At our September evening, we had 5(!) folks talk about using chatbots and voice activated products within your product.
Keith Swann began the evening with a bit of background on chatbots. Keith is a Lead Consultant at Elabor8 and while he was at Sensis / Yellow Pages he was able to work on bots. Daniel Galindo, the lead ontologist at Sensis, joined him in the presentation to share with us some of the experiments they had tried with working with natural language requests.
Did you know the 1st chatbot was ‘born’ at MIT in 1966? Eliza was a psychologist you could chat with.
In 2005, IKEA introduced Anna which was another big leap for the use of chatbots.
Chatbots come in handy for sharing information with people. A good example is to collect information via chatbot while the customer human is awaiting the customer service human. This can decrease the amount of human time involved in the call. Sensis used API.AI and Python.AI for their business search in this manner.
Keith also talked about how chatbots can be easy to create – but it’s not easy to make it work correctly. It’s also not a set & forget product as you need to continue to manage user expectations. One of those expectations that’s the hardest to get right is the natural language of the chatbot. Getting this right is important as it impacts on people’s engagement with the service.
Biggest challenge of bots is language #prodanon
— product anonymous (@product_anon) September 28, 2017
The team used an internal hackathon as the opportunity to experiment. They wanted to drive awareness and traffic to a MVP product they were working on and the primary audience for the MVP were digital folks who used Slack on a regular basis so a Slackbot was a given.
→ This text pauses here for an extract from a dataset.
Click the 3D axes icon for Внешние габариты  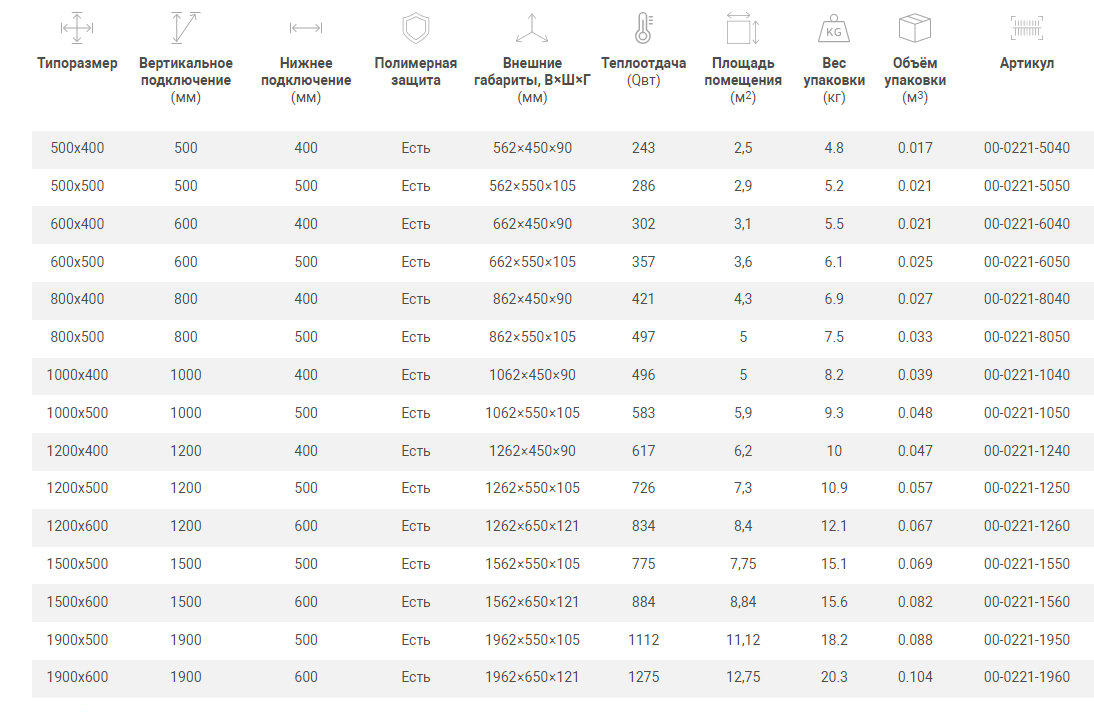[532, 27]
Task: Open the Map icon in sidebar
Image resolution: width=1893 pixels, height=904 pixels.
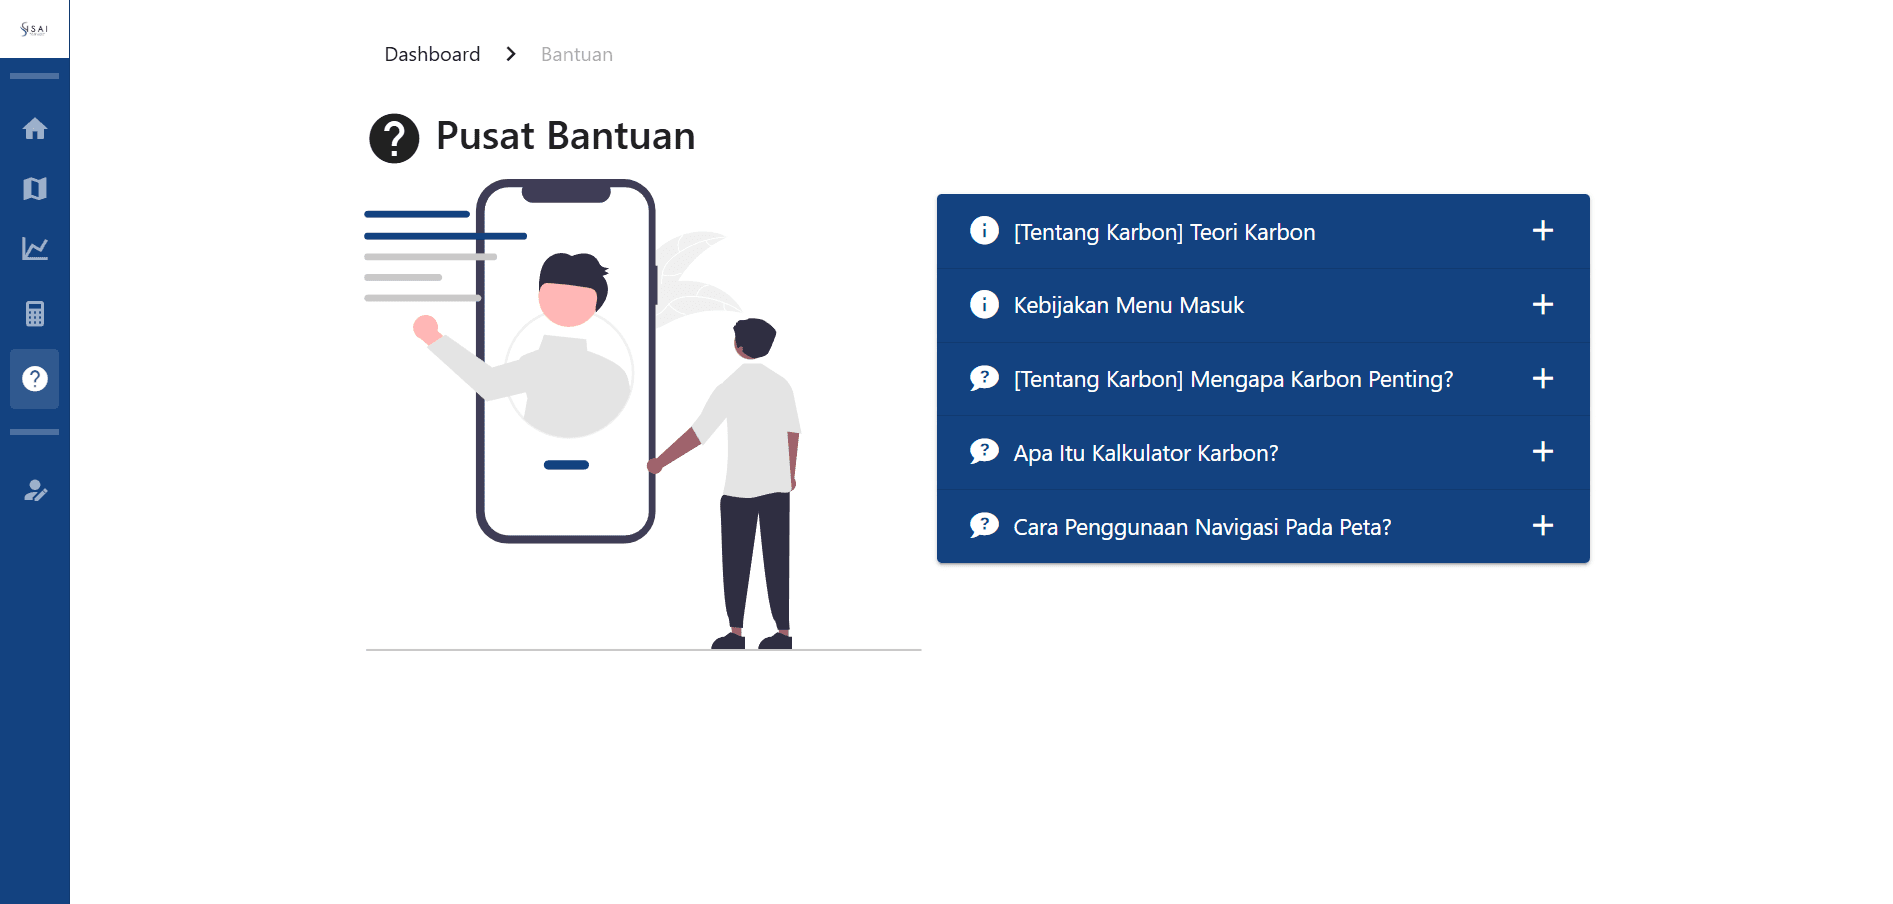Action: tap(35, 189)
At the beginning of the hackathon they had grand ideas of having both a Slackbot and a bot in Facebook Messenger. They wanted their bots to have great personality and do x,y AND z. That’s a lot of work for a 1.5 days so they kept functionality x and dropped y & z. 🙂
A few weeks after the hackathon they focused on the Slackbot, put in a little more effort and launched the bot across multiple slack workspaces. Six months after that hackathon, the Slackbot still has limited functionality but does indeed drive traffic.
The next experiment is to see how conversation increases that engagement. Stu was looking at how to build conversation with the bot. This includes thinking about both tone of voice and attitude. Just as you’d think about voice when building a brand or website, you need to translate that to the bot.
Stu thinks of it like one of those ‘choose your own adventure’ games. You need to think through the conversation a human will be having with a bot. To help give a bot more personality and be useful, Stu has been creating conversation maps to think thru the variety of answers the bot needs to provide. While it’s great fun to teach the bot to tell jokes, you need to make sure it always leads back to delivering value.
Advice from Jen & Stu if you’re creating a bot:
- As with any channel, will it reach your target market? Is your audience using FB or Slack or something else?
- Focus on 1 task that can be done well. You can expand beyond 1 after that’s working well.
- Use conversation maps to ensure the bot delivers the information required.
- Give it a go, learn & experiment!!!
Srinjoy De works at RACV in their New Products team. The team are currently working to bring intelligent tech solutions for the home. Previously he was at Catapult Sports, a leader in wearable athlete analytics for elite athletes.
Srinjoy talked about the possibilities of using voice technology to improve customer experience. Washing machines, fridges, cars and other machines are now loaded with Amazon’s Alexa. With Google Home recently launching in Australia, we’ll start seeing more and more voice products.
At RACV, they are running a trial using Google Home in some resorts. When you enter your room, there’s a Google Home which you can ask about the local weather or traffic or other holiday related queries. Using the device to play music is popular though in the future it could become a personal concierge (by controlling the lights or more). Since the device is so new to the market, we wondered what the adoption & onboarding was like during the pilot – Srinjoy said people adopt the technology quickly.
Thank you to Fiona Knight for volunteering on the night & helping to pull this blog post together!